→ Problem to work on: In the listing below, locate the lines that hold the string "Choose". Copy those lines.

→ Records for the exercise:
+++

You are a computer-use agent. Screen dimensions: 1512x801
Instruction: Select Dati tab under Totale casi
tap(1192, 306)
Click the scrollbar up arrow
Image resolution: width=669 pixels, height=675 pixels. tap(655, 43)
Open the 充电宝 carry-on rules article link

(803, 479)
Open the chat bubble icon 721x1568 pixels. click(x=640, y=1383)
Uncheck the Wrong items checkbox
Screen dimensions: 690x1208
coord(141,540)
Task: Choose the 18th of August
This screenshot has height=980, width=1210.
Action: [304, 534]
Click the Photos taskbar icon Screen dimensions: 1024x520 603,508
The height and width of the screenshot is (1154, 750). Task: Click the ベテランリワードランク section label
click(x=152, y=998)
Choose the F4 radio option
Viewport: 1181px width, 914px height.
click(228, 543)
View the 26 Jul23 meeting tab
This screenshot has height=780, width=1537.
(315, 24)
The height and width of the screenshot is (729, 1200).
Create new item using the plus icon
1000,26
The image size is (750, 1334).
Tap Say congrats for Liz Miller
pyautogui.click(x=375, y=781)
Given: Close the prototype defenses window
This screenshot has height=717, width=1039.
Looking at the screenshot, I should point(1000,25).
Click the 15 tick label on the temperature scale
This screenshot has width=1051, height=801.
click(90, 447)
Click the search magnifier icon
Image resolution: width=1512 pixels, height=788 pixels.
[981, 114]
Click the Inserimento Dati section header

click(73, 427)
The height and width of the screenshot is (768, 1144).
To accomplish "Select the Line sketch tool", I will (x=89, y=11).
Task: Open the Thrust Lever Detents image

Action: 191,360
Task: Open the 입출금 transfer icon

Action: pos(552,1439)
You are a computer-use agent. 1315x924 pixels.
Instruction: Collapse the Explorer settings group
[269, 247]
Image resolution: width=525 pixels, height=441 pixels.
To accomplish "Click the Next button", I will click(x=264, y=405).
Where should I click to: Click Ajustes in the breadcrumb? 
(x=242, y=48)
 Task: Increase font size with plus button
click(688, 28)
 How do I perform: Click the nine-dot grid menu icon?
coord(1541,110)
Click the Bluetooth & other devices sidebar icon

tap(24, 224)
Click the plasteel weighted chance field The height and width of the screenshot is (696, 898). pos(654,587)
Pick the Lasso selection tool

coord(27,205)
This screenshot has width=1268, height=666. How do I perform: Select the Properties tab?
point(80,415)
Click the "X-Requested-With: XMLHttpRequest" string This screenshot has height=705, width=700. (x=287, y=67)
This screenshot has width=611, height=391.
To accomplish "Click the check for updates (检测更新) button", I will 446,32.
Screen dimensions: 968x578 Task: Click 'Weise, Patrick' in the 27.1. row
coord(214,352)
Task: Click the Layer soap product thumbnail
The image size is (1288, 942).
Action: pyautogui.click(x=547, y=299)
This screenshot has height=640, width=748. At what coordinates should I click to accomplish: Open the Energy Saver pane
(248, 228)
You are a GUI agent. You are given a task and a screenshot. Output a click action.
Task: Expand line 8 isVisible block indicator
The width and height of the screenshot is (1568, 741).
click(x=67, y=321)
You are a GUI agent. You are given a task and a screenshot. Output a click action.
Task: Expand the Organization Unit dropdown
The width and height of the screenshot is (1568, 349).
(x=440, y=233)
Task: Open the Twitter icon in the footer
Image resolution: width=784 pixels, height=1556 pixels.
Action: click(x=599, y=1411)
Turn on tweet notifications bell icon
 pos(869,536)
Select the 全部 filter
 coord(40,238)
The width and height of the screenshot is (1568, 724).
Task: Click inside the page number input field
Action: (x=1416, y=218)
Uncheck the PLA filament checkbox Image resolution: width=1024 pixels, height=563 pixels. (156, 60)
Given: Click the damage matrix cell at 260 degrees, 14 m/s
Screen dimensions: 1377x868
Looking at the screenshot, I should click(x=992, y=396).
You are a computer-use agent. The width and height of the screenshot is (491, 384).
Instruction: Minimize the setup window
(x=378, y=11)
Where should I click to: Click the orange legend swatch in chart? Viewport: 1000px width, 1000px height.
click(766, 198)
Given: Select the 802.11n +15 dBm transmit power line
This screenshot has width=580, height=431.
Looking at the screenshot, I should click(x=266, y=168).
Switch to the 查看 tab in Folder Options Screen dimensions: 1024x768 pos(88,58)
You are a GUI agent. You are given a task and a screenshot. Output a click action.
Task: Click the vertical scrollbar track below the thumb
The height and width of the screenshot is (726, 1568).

+++

→ Result of the exercise:
Task: Choose the 18th of August
Choose the F4 radio option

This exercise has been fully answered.